Militar afirma não saber se foi mordido antes de atirar em Brutus; caso é investigado e mobiliza protetores
O caso envolvendo a morte do cachorro comunitário Brutus, em Goiânia, ganhou novos desdobramentos e aumentou a repercussão após mudança no depoimento do bombeiro militar responsável pelo disparo. Segundo informações confirmadas pela defesa, o agente agora afirma não saber se foi mordido ou arranhado pelo animal antes de atirar.
A declaração foi prestada ao Grupo de Proteção Animal da Polícia Civil e contraria a versão inicial registrada em boletim de ocorrência, na qual o militar afirmava ter sido mordido. A inconsistência levanta questionamentos sobre as circunstâncias que levaram ao disparo e reforça a pressão por esclarecimentos no caso.
De acordo com o advogado Eduardo Moura, não há divergência quanto à existência de lesões na perna do militar, mas não é possível afirmar se foram causadas por mordida ou arranhão, nem por qual dos animais. A defesa sustenta que o bombeiro estava sob tensão no momento do ocorrido.
O episódio teria acontecido nas proximidades do Estádio Serra Dourada, onde o militar realizava atividades físicas. Em depoimento, ele relatou que foi cercado por um grupo de cães que saíram de uma área abandonada. No entanto, o número de animais também varia entre as versões apresentadas, aumentando ainda mais as dúvidas sobre o ocorrido.
Segundo o relato mais recente, ao perceber a aproximação dos cães, o bombeiro tentou se afastar e chegou a usar o celular para conter um dos animais. Em seguida, ao ver Brutus se aproximar, sacou a arma e efetuou o disparo. A defesa afirma que a intenção não era atingir o cachorro, mas apenas afastar os animais.

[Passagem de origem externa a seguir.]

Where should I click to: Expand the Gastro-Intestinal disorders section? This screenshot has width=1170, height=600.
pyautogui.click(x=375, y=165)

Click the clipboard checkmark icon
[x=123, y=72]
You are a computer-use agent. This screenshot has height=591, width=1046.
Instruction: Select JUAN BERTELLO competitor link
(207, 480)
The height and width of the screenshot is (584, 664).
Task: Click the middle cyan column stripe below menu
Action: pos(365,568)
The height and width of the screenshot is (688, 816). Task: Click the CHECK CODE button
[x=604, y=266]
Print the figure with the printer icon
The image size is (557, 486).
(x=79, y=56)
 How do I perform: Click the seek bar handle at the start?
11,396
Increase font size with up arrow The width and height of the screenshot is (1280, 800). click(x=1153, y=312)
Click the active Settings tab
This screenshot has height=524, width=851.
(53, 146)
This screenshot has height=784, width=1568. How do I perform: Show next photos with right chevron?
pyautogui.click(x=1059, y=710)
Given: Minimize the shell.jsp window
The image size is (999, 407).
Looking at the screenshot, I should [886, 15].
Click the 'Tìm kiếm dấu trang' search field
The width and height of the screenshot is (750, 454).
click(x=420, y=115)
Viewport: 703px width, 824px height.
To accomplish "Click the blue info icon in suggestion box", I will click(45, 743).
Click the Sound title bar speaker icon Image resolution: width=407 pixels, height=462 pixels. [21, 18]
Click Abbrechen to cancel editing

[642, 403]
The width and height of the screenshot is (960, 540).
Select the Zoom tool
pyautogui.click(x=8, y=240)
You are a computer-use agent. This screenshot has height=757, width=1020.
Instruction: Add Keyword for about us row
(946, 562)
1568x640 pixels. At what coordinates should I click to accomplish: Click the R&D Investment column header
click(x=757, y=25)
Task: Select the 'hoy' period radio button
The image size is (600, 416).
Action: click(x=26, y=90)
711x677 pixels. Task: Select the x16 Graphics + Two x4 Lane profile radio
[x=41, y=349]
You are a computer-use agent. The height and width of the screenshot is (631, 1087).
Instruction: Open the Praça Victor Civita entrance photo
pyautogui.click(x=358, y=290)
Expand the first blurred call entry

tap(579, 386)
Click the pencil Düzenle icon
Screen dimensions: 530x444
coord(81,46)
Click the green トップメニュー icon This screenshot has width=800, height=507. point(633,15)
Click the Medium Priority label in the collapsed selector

Brutus, conhecido na região como um cachorro comunitário dócil e cuidado por moradores, chegou a ser socorrido, mas não resistiu aos ferimentos. A morte do animal gerou forte comoção e indignação, principalmente entre protetores e ativistas da causa animal.
O militar foi afastado das funções e teve o porte de arma suspenso. O caso segue sob investigação da Polícia Civil, que apura possíveis inconsistências nos depoimentos e a legalidade da ação.
A repercussão do caso mobilizou a sociedade civil e resultou na organização de manifestações que pedem justiça pelo animal. O episódio reacende o debate sobre o uso da força, responsabilidade de agentes públicos e a proteção de animais em áreas urbanas.